Tardive Dyskinesia

What is Tardive Dyskinesia?

Tardive dyskinesia is a complication of taking some types of medication, such as anti-psychotic drugs. It is characterised by jerky involuntary movements, which may affect the face and the rest of the body. Facial movements can be particularly distressing, as they are clearly visible to others and this can make people feel self-conscious in public.

What causes tardive dyskinesia and who is affected?

Tardive dyskinesia is a side-effect of taking medication, most commonly drugs prescribed for mental health disorders such as bipolar disorder, schizophrenia and psychosis. Symptoms have also been linked to medication recommended for treating digestive problems and nausea.

Older drugs tend to be associated with tardive dyskinesia more frequently than newer medicines. You may also have a greater risk of developing symptoms if you have been taking medicines for a long time or you take a high dose. There is also a suggestion that risk may be elevated in older people and those with African heritage. Injected drugs are more likely to cause TD than other forms.

What are the symptoms?

The most common signs of tardive dyskinesia are making involuntary movements and being out of control of your muscles.

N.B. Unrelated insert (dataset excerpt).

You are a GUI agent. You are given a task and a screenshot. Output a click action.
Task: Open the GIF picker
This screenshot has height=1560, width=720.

There are three main categories of symptoms and these include jerky movements, slow, squirming movements and muscle spasms. Examples of symptoms include:

  • moving the jaw involuntarily
  • lip smacking
  • moving the hips suddenly
  • repeated tapping of the feet
  • wriggling movements
  • muscle pain
  • spasms
  • breathing difficulties
  • postural changes

Symptoms can be mild or more severe and can result in complications such as low self-esteem, fear of going out, social isolation and anxiety. Many people who experience TD feel embarrassed about the movements they make and as they don’t have control, this can make them apprehensive, nervous and worried.

How is tardive dyskinesia treated?

Sometimes, changing medication can stop symptoms of tardive dyskinesia, however this can sometimes take a long time and it is common to experience withdrawal symptoms, especially if you have been taking anti-psychotic medication for a prolonged period of time.

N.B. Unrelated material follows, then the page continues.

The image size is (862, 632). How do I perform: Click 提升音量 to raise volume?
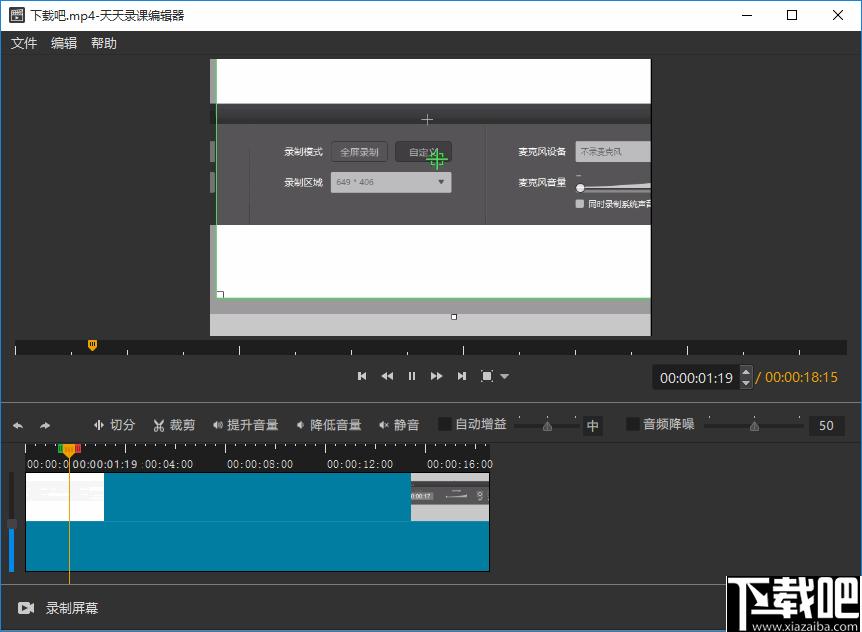[245, 425]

Often, patients are torn because they don’t want to put up with the symptoms of TD, but equally, they need treatment for mental health disorders. It is understandable to want to continue taking a medication if you have found that it benefits your mental health and your GP and psychiatrist will be able to discuss all the options with you to help you decide which course to take.

In some cases, it may be possible to switch to a different drug or slowly reduce the dosage, helping to keep your mental health in check while also reducing the severity of your symptoms. It may be that a period of trial and error is required to see how doctors can balance different treatments to achieve the best outcome for you.